| Problem |
Each record that follows is to be transcribed exactly, excluding its images.

| Records |
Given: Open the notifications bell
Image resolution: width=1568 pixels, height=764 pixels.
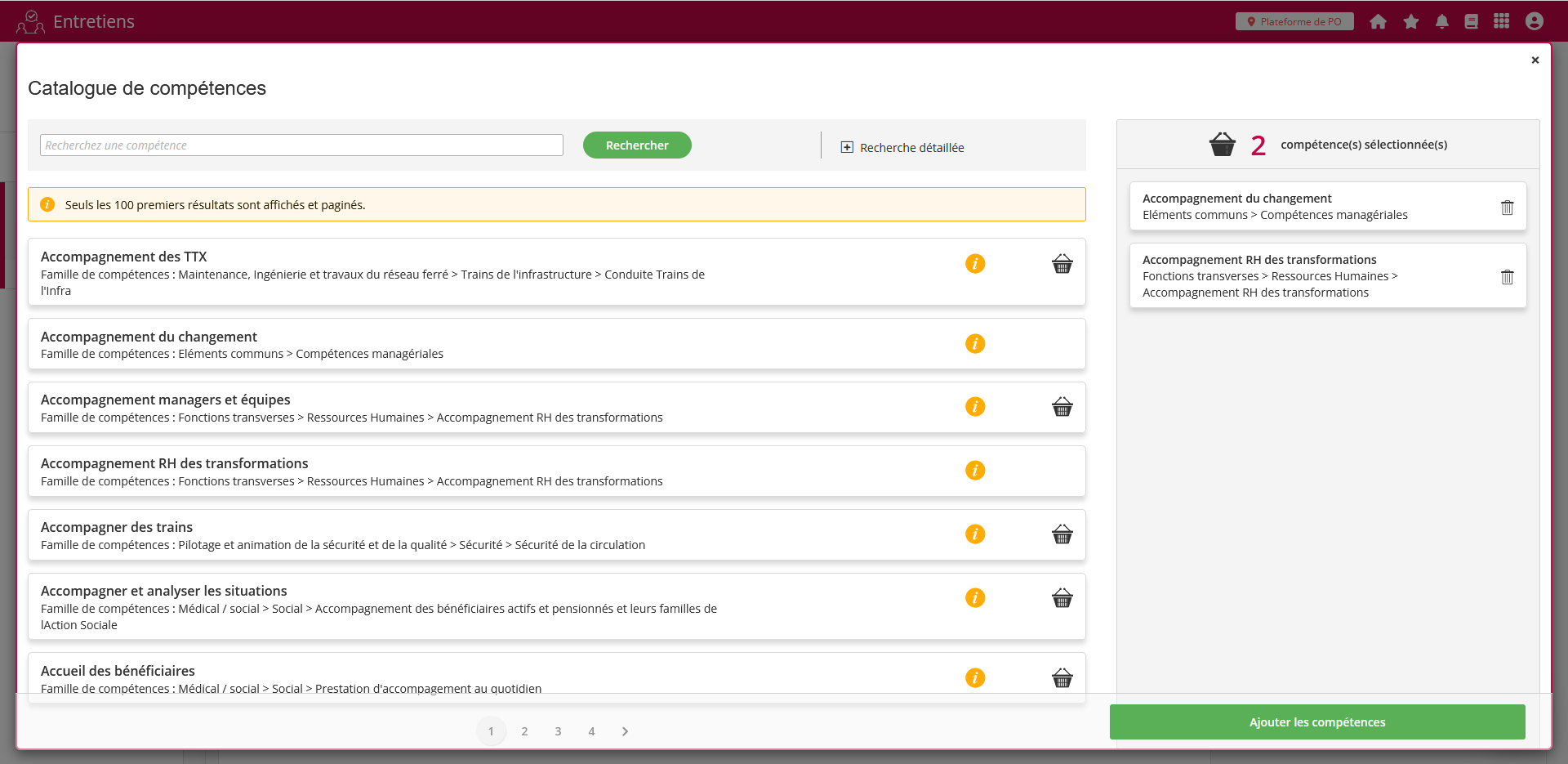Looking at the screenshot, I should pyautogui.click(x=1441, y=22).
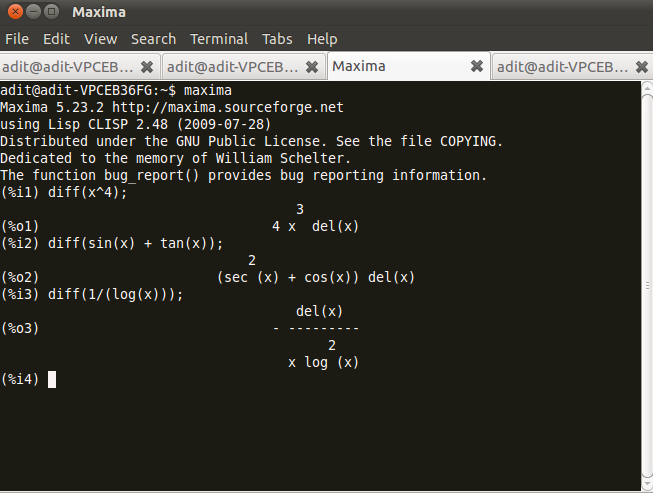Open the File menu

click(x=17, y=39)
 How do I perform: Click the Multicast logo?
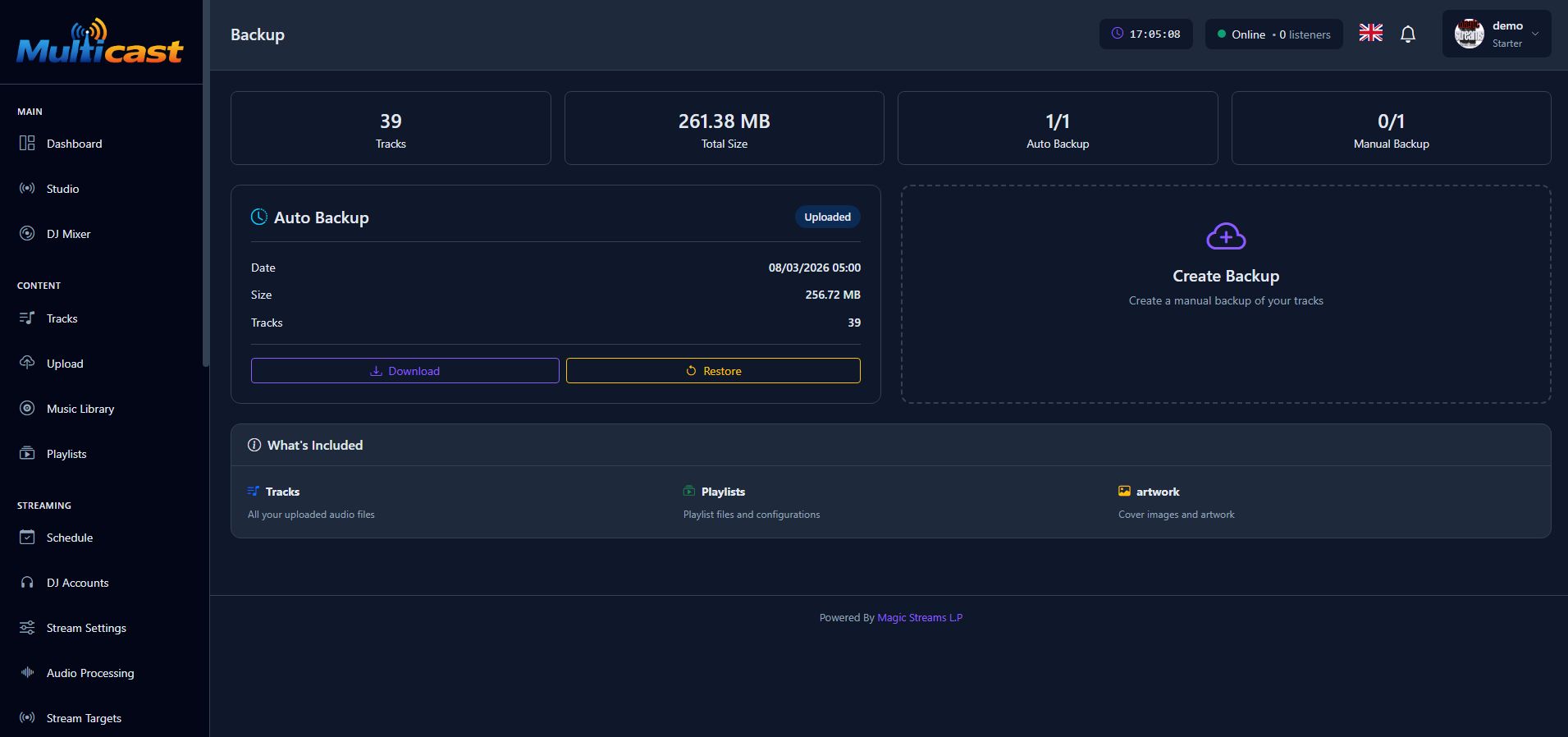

| Task result |
Given: Open the notifications bell
Image resolution: width=1568 pixels, height=764 pixels.
Looking at the screenshot, I should pyautogui.click(x=1441, y=22).
Open the File menu

click(x=17, y=39)
 How do I perform: Click the Multicast logo?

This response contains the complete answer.